Lo que comenzó como una desgarradora historia de abandono animal se ha transformado en el fenómeno viral más conmovedor de 2026. Punch, un pequeño macaco japonés del Zoológico de Ichikawa, ha pasado de depender de un muñeco de trapo para sobrevivir al estrés, a recibir el "visto bueno" definitivo de su especie.
La vida de Punch no fue fácil desde su nacimiento el 26 de julio de 2025. Tras ser rechazado por su madre biológica a las pocas horas de nacer, el equipo de veterinarios tuvo que intervenir en una crianza artificial extrema para garantizar su supervivencia. Aunque creció sano gracias al cuidado humano, Punch desarrolló una "impronta social" distinta, careciendo de los códigos y jerarquías necesarios para convivir con otros de su especie.
El peluche de orangután: más que un juguete, un "escudo" emocional
Cuando en enero de 2026 los cuidadores intentaron reintegrarlo a la manada, el pequeño primate colapsó por el estrés. La solución fue un peluche de orangután.
Ese objeto inanimado se convirtió en su refugio, consuelo y seguridad, ya que lo utilizaba como barrera física ante la aproximación de otros monos, lo abrazaba para dormir, simulando el contacto físico materno y lo cargaba a todas partes, reduciendo sus niveles de cortisol (la hormona del estrés) y permitiéndole observar a la manada sin entrar en pánico.
Punch, el mono que se refugió con su peluche tras el abandono de su madre pic.twitter.com/mlbcoKMRQG
— Libertad Digital (@libertaddigital) February 17, 2026
El giro definitivo: la aceptación de la manada
Tras semanas de ver al pequeño macaco deambulando con su inseparable muñeco de felpa, este febrero de 2026 se ha registrado un hito etológico, pues un ejemplar adulto de la manada ha comenzado a acicalar a Punch. Este gesto indica que la manada ya no ve a Punch como un extraño con un objeto raro, sino como un miembro al que proteger.
Aunque Punch sigue mostrando apego a su peluche en momentos de tensión, los cuidadores observan que cada vez lo deja de lado con más frecuencia para participar en juegos compartidos.
El peluche cumplió su misión, fue el puente necesario entre el aislamiento y la compleja vida social de los macacos.

════════

▶ _Conjunto de tareas_:
- A) Reproduce literalmente el fragmento del texto sobre el macaco Punch que va de "Ese objeto inanimado" a "al que proteger.", ambos incluidos.
- B) ¿Concuerdan estas afirmaciones con el texto sobre el macaco Punch? Responde sí o no a cada una y cita textualmente las palabras que lo deciden: (i) Punch nació el 26 de julio de 2025; (ii) el peluche que le dieron a Punch era un oso; (iii) Punch ha dejado por completo de recurrir a su peluche.

════════

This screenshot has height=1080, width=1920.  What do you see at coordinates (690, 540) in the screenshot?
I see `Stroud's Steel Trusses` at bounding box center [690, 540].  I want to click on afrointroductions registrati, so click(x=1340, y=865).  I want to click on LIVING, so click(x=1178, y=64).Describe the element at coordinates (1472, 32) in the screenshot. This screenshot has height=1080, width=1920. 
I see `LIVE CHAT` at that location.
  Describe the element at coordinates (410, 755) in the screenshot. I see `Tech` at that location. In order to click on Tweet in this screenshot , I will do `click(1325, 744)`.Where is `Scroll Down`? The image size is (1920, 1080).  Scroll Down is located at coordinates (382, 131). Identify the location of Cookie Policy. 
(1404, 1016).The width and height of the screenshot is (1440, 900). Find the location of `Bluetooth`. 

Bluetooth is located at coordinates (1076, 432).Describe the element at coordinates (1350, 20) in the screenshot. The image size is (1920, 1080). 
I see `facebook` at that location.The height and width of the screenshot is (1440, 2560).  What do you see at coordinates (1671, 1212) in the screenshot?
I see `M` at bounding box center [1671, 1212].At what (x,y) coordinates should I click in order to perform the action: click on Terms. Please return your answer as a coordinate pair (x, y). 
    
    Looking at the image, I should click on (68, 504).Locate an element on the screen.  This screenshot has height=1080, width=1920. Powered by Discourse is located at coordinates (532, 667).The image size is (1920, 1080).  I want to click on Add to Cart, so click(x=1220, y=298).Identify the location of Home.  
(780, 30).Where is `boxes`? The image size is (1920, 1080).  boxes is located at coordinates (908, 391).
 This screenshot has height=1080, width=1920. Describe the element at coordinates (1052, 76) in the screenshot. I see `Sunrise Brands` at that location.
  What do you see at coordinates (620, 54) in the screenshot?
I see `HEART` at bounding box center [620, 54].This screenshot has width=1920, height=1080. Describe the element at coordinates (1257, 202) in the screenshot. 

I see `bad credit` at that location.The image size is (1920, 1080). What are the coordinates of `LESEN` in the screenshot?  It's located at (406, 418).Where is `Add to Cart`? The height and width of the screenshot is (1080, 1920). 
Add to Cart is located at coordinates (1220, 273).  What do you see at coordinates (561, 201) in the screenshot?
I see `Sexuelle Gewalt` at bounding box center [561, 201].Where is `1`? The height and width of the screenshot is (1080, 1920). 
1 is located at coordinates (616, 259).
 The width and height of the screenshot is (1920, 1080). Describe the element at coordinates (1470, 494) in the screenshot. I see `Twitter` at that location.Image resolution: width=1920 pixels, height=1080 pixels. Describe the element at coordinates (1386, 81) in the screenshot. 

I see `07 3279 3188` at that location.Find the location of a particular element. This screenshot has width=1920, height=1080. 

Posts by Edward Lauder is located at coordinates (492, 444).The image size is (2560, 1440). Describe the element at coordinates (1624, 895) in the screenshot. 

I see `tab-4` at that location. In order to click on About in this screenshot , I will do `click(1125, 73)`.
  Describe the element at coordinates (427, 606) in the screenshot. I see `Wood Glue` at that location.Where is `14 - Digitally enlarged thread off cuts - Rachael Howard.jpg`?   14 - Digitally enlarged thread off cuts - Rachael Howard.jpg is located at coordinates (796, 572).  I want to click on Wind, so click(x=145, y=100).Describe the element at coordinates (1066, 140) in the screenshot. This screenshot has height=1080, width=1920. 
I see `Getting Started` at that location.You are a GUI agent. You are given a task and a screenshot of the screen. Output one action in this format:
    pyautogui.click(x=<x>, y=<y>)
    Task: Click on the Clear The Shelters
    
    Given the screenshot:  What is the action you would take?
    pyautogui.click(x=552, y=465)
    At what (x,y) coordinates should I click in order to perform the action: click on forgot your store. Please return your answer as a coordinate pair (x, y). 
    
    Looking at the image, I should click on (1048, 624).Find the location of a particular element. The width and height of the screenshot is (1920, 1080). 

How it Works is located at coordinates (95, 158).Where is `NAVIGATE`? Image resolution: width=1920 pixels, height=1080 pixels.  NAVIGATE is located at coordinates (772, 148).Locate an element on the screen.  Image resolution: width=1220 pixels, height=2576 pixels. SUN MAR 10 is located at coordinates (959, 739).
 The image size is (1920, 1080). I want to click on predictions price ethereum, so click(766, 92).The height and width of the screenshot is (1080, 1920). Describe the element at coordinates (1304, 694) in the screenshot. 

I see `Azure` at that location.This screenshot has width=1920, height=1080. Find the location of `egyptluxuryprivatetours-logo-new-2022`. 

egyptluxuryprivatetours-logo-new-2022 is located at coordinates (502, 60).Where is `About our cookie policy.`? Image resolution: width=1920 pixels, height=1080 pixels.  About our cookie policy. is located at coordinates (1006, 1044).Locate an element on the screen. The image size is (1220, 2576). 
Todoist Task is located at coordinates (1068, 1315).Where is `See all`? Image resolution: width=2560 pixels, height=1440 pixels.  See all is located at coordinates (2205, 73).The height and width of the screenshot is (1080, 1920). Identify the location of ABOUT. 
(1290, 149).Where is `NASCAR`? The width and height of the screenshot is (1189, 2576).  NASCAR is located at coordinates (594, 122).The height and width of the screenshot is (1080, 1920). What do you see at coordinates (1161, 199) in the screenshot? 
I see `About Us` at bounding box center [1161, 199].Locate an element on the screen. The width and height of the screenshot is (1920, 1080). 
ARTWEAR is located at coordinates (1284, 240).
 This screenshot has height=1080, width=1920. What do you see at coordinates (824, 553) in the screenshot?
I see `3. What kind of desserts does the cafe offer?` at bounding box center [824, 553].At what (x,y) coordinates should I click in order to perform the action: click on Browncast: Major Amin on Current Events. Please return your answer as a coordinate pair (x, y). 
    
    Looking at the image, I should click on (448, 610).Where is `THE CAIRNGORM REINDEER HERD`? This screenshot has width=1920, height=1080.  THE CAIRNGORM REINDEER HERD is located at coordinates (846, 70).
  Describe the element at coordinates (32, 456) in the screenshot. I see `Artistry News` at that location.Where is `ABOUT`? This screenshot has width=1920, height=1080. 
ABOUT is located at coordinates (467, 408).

════════

▶ _Resultados_:
- A)
Ese objeto inanimado se convirtió en su refugio, consuelo y seguridad, ya que lo utilizaba como barrera física ante la aproximación de otros monos, lo abrazaba para dormir, simulando el contacto físico materno y lo cargaba a todas partes, reduciendo sus niveles de cortisol (la hormona del estrés) y permitiéndole observar a la manada sin entrar en pánico.
Punch, el mono que se refugió con su peluche tras el abandono de su madre pic.twitter.com/mlbcoKMRQG
— Libertad Digital (@libertaddigital) February 17, 2026
El giro definitivo: la aceptación de la manada
Tras semanas de ver al pequeño macaco deambulando con su inseparable muñeco de felpa, este febrero de 2026 se ha registrado un hito etológico, pues un ejemplar adulto de la manada ha comenzado a acicalar a Punch. Este gesto indica que la manada ya no ve a Punch como un extraño con un objeto raro, sino como un miembro al que proteger.

- B)
(i) Sí: "desde su nacimiento el 26 de julio de 2025".
(ii) No: "La solución fue un peluche de orangután."
(iii) No: "Punch sigue mostrando apego a su peluche en momentos de tensión".